A Celebration of the Russian Autumn of Life

Babylon by Solovetsky
Stone spiral that emulates the many, from Neolithic times, that survive on the neighboring island of Bolshoi Zayatski.
Solovki Chapels
Two small chapels precede Solovki's huge temple.
soviet houses
Colorful houses scattered around the Orthodox monastery of Solovki.
In Memory of Solovki's Victims
Orthodox cross erected on top of Sekirnaya hill.
Multipurpose clothesline
An unusual corner of the open home of Solovetsky Island.
Cats are waiting for an opportunity to return to the comfort of home.
Poises Outside II
Long message illustrates the events that took place in Bolshoi Solovetsky, during the Soviet era and Gulag.
A Historic Slab
Long message illustrates the events that took place in Bolshoi Solovetsky, during the Soviet era and Gulag.
Autumn of Taiga
Shades of fire color the boreal forest of Solovetsky Island.
Autumn Shades
Autumn leaves begin to fill Solovetsky's boreal soil.
Dinner with Andrey and Alexeys
Andrey Ignatiev, Alexey Sidnev and Alexey Kravchenko during a dinner hosted by the first two.
White sea in dark tone
Winter sky darkens the vast White Sea
Dima's recital
Dima plays sarangi under the eyes of his friend Yaroslav.
Autumnal Solovki
Pre-winter tones adorn Solovki monastery.
farewell to the sun
Visitors to Solovetsky praise an unexpected appearance of the sun.
House to double
Solovetsky's grand mansion reflected in the smoothness of the White Sea.
UAZ on the Autumn Route
Solovki's reflex
Solovki Orthodox monastery reflected in an arm of the White Sea.
little vodka
A reinforcement at Dima's table, among condensed milk, butter, bread, vegetables and other snacks
Church of the Ascension
The Orthodox temple erected on a height where prisoners from the first Gulag camp were once murdered.
At the edge of the Arctic Ocean, in mid-September, the boreal foliage glows golden. Welcomed by generous cicerones, we praise the new human times of Bolshoi Solovetsky, famous for having hosted the first of the Soviet Gulag prison camps.

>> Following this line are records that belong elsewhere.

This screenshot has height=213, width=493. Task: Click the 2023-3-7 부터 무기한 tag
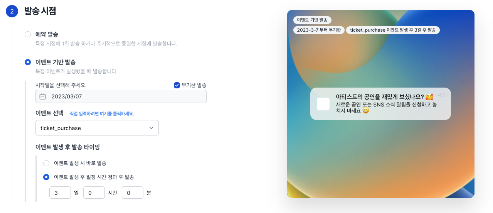(x=319, y=30)
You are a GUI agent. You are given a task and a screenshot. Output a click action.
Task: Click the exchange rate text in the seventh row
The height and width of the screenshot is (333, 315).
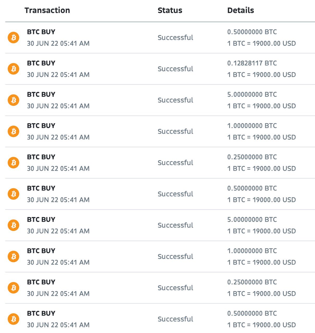coord(261,231)
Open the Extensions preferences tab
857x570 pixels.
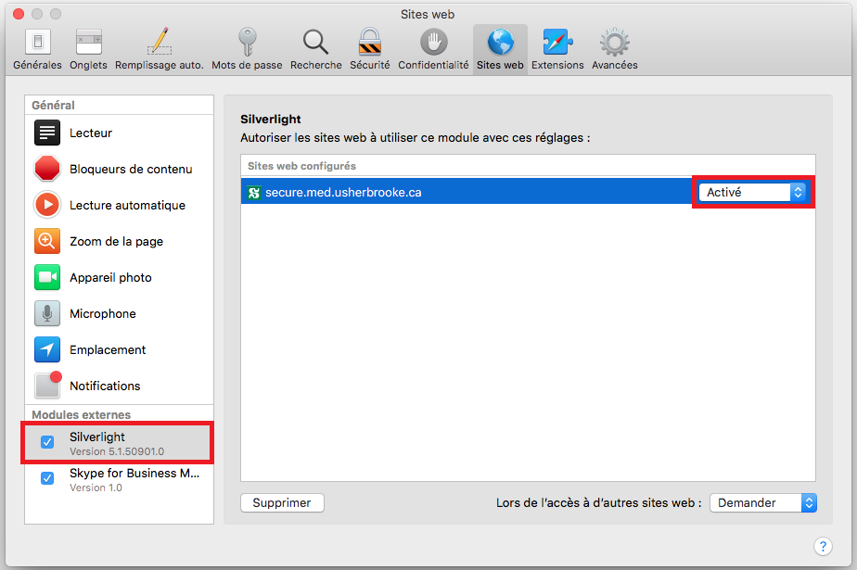(x=557, y=48)
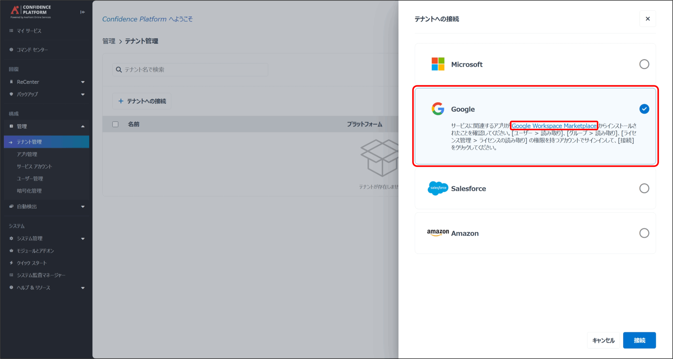Click the Amazon logo icon

[x=438, y=232]
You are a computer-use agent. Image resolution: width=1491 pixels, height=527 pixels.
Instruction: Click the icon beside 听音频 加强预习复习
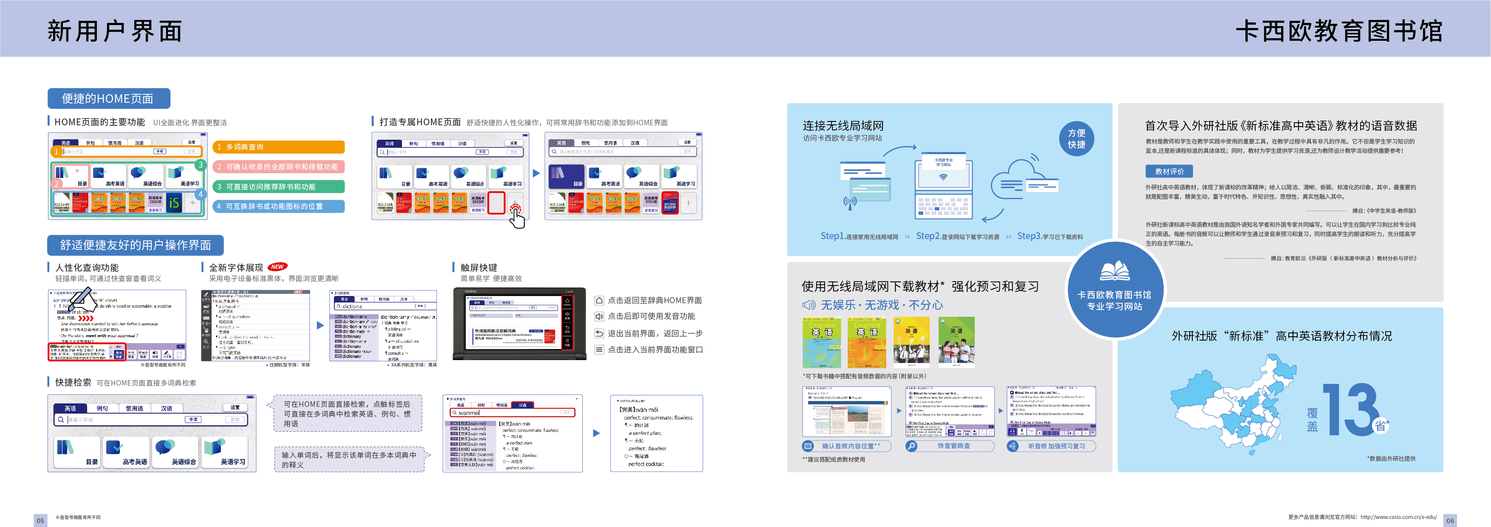coord(1013,446)
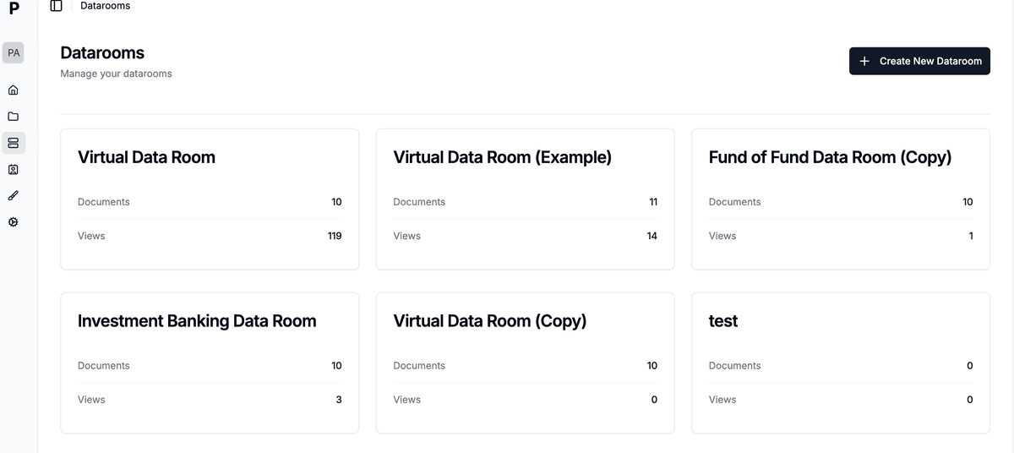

In the morning, we had spent most of it on the neighboring island of Bolshoi Zayatski, among “babylons”, mystical spirals believed to have been bequeathed by Neolithic inhabitants.

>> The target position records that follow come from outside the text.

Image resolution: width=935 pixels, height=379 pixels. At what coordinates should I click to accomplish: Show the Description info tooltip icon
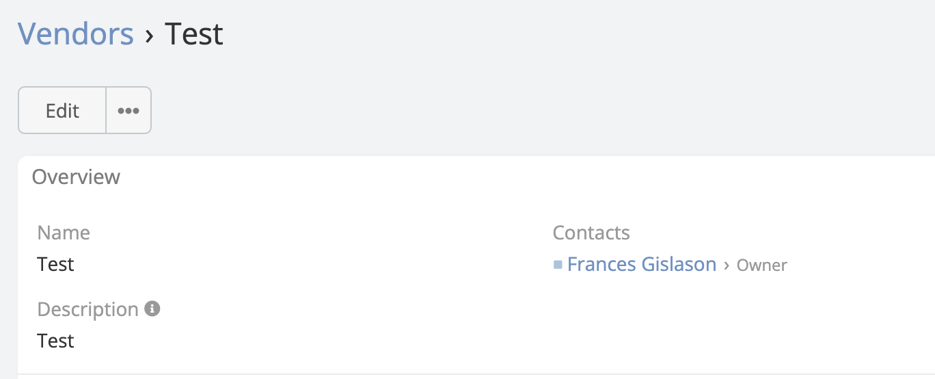pos(152,309)
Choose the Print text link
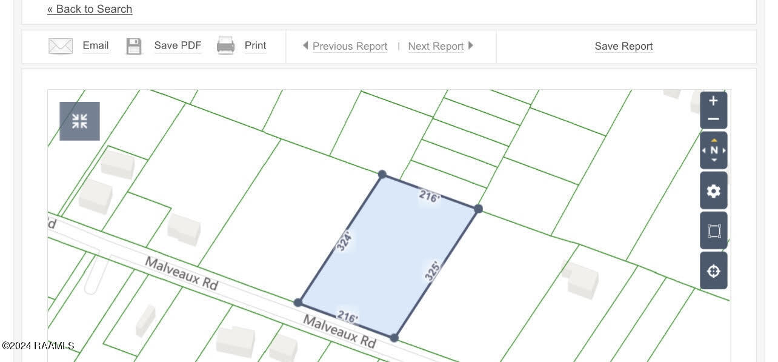 255,45
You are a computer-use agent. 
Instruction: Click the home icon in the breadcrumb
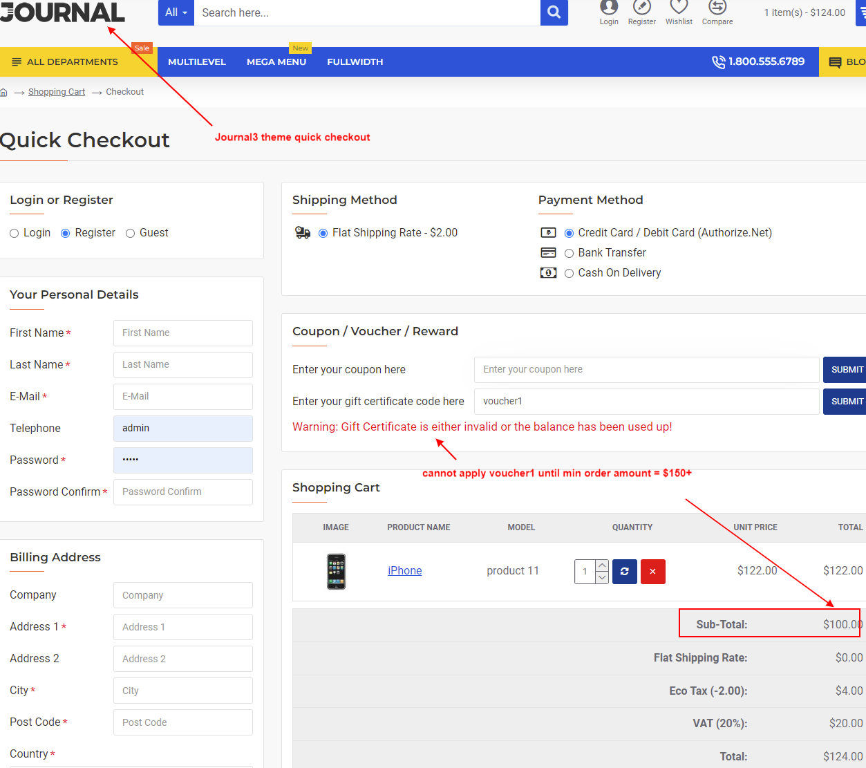pos(4,91)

Returned to Bolshoi Solovetsky, we found them again.

We were walking towards the White Sea when we crossed as a young Dima, coming from somewhere else, pedaling on his bicycle.

Dima and our Russian guide, Alexey Kravchenko, exchange a few words. Dima dismounts from the tricycle. The walk passes to four.

A few minutes later, we come to the west of the sea, smooth as a lake, darkened and pressed by a vast, dense roof of clouds. A new and unexpected “babylon” preceded it, emulated from those of the central nucleus of Zayatski.

Solovetsky Islands, Archipelago, Russia, Babylon

The “Babylons” and Solovetsky's Phenomenal Sunset

The four of us examined her. We take the trouble to traverse it, from the edge to the core, in that case, like a mound. The moment we touch it, like a cosmic miracle, a golden light sprouts from just above the horizon.

Before long, the sun occupies an entire grazing strip that the clouds had forgotten to cover.

Its reflection forms an oblique marine ray, a kind of natural indicator that, for some intriguing reason, points us and the “babylon”.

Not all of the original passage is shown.